Nailer v. State

90 So. 131 | Ala. Ct. App. | 1921

Lead Opinion

The defendant was charged by affidavit and complaint with having violated section 5 of an act of the Legislature approved February 7, 1919 (Acts 1919, p. 30), which reads as follows:

"That every person, firm, company or corporation having in possession or in charge as owner, agent or otherwise one or more cattle in a tick-infested or quarantined county or on a tick-infested or quarantined premise, range, farm or pasture, that has not been released from state and federal quarantine, shall dip the cattle regularly once every two weeks on the day and at the vat specified by the inspector in charge of the vat most convenient or nearest to the cattle. One printed or written dipping notice, given by the inspector to the person or persons in charge of or in possession of the cattle, shall be legally sufficient to require the owner, agent, firm or person in charge to dip the cattle regularly every two weeks until released from quarantine."

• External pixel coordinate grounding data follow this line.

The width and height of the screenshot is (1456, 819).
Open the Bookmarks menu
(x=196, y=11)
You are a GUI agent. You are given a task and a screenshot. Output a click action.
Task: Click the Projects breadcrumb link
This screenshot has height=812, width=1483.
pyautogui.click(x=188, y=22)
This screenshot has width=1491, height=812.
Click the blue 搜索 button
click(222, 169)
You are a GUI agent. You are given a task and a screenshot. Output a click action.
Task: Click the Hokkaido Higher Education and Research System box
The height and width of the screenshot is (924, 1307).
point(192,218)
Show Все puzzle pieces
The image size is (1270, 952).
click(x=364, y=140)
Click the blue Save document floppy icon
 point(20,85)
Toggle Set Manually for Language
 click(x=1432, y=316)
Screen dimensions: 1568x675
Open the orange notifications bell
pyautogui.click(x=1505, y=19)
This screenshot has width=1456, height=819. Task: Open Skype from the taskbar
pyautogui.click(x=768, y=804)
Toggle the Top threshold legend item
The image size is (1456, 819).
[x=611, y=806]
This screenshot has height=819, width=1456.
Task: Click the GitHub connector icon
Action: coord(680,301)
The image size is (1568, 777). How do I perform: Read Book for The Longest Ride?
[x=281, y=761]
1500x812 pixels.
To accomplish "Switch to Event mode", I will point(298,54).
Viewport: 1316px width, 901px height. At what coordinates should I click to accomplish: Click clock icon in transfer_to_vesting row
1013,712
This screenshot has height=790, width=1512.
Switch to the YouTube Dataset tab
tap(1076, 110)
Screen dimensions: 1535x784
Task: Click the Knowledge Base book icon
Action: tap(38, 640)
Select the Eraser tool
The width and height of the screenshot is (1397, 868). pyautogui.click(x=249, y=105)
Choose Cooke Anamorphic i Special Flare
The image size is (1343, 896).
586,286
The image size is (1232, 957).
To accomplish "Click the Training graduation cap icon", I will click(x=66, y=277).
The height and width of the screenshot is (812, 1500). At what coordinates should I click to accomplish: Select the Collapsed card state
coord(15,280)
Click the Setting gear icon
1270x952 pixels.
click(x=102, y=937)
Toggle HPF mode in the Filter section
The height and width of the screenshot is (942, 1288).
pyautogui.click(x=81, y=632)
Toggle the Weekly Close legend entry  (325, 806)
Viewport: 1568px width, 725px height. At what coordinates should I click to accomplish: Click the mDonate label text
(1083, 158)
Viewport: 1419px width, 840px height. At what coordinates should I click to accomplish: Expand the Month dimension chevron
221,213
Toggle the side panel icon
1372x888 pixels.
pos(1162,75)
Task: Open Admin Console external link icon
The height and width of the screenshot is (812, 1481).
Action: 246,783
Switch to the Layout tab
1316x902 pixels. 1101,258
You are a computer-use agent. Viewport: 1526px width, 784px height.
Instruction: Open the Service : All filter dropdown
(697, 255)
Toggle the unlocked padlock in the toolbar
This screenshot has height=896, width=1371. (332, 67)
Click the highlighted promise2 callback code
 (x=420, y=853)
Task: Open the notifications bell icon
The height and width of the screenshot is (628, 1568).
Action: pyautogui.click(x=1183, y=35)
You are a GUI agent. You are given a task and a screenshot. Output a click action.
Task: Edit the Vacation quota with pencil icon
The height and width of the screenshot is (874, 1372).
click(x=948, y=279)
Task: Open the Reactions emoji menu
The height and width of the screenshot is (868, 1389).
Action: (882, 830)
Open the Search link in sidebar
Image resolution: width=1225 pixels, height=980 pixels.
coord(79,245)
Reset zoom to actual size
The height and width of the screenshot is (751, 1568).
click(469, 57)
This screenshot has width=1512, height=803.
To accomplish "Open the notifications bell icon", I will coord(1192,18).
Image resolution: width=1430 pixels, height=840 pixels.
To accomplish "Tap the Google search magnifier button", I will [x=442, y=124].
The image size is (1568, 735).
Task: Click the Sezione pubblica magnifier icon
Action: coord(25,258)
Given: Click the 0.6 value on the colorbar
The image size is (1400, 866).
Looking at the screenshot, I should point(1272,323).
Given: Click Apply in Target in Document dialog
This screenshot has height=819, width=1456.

The prosecution originated in the county court, and on conviction in that court the defendant appealed to the circuit court, where, as required by statute, the solicitor filed a complaint as required by statute. Code 1907, § 6730. This complaint when filed becomes the charge against the defendant, based, of course, upon the original affidavit. If the affidavit is not absolutely void, the complaint is amendable so as to cure any inaccuracies or irregularities. Miles v. State,94 Ala. 106, 11 So. 403. The plea or demurrer of defendant is to the complaint as filed by the solicitor, and not to the original affidavit, unless the original affidavit is void and charges no offense, in which event the motion should be to quash. Moneyhan v. State, 15 Ala. App. 482, 73 So. 900. In this case the record fails to disclose any demurrer filed to the complaint, and hence this court will not pass upon an insistence that a demurrer to the complaint should have been sustained.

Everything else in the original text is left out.